Detalhes do exercício | Pode reproduzir sem nenhuma alteração as linhas que vão do início dos registros até a linha com "Frappe Books logo", incluindo essa última?

Registros de uma coleção |
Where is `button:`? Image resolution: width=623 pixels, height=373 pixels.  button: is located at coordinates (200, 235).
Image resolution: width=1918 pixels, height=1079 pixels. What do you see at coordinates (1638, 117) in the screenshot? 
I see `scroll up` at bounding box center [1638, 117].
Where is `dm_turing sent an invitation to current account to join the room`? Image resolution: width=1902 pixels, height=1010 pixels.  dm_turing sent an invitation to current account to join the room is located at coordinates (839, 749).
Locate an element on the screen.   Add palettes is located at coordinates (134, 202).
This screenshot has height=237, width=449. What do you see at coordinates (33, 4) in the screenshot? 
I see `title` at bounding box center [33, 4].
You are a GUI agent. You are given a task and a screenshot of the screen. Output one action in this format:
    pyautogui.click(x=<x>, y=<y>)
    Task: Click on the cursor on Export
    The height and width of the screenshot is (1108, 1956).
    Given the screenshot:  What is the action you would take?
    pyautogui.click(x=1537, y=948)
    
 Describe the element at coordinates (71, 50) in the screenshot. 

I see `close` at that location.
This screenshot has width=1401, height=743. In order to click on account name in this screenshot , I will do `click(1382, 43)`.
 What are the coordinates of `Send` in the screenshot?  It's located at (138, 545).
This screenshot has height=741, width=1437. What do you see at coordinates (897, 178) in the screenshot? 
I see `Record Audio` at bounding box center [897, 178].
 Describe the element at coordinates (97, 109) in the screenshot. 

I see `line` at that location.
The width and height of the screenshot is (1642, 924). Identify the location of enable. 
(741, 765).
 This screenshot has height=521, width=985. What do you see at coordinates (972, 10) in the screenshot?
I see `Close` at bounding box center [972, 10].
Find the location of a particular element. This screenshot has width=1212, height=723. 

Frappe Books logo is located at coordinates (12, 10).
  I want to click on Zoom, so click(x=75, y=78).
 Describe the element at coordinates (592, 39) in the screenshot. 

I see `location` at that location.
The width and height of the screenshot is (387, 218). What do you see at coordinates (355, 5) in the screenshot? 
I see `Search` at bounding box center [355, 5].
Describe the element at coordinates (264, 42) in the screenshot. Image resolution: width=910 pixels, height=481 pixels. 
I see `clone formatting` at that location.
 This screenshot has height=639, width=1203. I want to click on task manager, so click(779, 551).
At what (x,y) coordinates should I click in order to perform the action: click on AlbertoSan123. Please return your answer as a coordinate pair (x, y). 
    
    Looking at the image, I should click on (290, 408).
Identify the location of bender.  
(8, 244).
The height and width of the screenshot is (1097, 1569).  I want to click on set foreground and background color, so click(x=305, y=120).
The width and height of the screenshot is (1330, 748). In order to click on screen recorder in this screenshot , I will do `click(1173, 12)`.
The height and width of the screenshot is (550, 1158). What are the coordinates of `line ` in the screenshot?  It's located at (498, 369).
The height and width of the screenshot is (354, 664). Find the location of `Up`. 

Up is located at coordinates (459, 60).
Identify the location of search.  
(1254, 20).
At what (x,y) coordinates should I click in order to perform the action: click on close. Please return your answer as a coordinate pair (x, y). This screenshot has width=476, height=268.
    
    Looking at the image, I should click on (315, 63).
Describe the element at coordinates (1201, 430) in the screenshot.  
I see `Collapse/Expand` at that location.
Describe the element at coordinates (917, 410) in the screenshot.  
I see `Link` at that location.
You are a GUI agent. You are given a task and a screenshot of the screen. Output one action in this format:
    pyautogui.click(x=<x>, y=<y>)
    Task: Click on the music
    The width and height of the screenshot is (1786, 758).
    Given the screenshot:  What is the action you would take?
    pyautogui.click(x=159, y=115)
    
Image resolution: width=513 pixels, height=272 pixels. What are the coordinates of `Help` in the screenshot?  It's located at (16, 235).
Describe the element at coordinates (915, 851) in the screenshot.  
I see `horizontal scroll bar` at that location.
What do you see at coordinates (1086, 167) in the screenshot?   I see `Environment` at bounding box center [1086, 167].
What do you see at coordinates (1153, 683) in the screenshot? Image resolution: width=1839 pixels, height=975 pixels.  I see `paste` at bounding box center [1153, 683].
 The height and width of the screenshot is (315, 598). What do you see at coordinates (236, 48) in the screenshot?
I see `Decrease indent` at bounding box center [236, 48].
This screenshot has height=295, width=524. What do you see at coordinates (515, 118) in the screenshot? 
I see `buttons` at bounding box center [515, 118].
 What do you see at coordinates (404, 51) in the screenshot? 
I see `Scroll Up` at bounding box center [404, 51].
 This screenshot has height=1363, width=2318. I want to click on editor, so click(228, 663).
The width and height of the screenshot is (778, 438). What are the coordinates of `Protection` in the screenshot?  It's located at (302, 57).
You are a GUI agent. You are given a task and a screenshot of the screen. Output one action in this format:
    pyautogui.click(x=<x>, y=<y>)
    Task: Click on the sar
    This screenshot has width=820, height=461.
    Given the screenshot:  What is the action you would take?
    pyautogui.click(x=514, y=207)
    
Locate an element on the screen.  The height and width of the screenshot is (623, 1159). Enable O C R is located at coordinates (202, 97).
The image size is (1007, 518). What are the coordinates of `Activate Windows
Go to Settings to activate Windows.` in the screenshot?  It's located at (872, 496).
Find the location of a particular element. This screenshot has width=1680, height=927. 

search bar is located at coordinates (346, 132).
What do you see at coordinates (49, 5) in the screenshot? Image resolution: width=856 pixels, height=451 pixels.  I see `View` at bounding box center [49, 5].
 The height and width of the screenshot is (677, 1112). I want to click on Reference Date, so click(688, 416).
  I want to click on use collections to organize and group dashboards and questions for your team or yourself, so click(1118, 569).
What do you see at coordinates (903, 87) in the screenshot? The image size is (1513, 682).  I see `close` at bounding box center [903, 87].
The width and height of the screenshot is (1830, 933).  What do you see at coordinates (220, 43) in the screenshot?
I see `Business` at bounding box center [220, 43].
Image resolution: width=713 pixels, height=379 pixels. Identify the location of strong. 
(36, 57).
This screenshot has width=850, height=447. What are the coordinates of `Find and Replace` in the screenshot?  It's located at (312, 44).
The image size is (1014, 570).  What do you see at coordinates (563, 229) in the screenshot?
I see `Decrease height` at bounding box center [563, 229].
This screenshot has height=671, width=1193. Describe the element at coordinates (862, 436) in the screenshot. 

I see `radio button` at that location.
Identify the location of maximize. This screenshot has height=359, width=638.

Solução escrita |
Where is `button:`? Image resolution: width=623 pixels, height=373 pixels.  button: is located at coordinates (200, 235).
Image resolution: width=1918 pixels, height=1079 pixels. What do you see at coordinates (1638, 117) in the screenshot? 
I see `scroll up` at bounding box center [1638, 117].
Where is `dm_turing sent an invitation to current account to join the room`? Image resolution: width=1902 pixels, height=1010 pixels.  dm_turing sent an invitation to current account to join the room is located at coordinates (839, 749).
Locate an element on the screen.   Add palettes is located at coordinates (134, 202).
This screenshot has height=237, width=449. What do you see at coordinates (33, 4) in the screenshot? 
I see `title` at bounding box center [33, 4].
You are a GUI agent. You are given a task and a screenshot of the screen. Output one action in this format:
    pyautogui.click(x=<x>, y=<y>)
    Task: Click on the cursor on Export
    The height and width of the screenshot is (1108, 1956).
    Given the screenshot:  What is the action you would take?
    pyautogui.click(x=1537, y=948)
    
 Describe the element at coordinates (71, 50) in the screenshot. 

I see `close` at that location.
This screenshot has width=1401, height=743. In order to click on account name in this screenshot , I will do `click(1382, 43)`.
 What are the coordinates of `Send` in the screenshot?  It's located at (138, 545).
This screenshot has height=741, width=1437. What do you see at coordinates (897, 178) in the screenshot? 
I see `Record Audio` at bounding box center [897, 178].
 Describe the element at coordinates (97, 109) in the screenshot. 

I see `line` at that location.
The width and height of the screenshot is (1642, 924). Identify the location of enable. 
(741, 765).
 This screenshot has height=521, width=985. What do you see at coordinates (972, 10) in the screenshot?
I see `Close` at bounding box center [972, 10].
Find the location of a particular element. This screenshot has width=1212, height=723. 

Frappe Books logo is located at coordinates (12, 10).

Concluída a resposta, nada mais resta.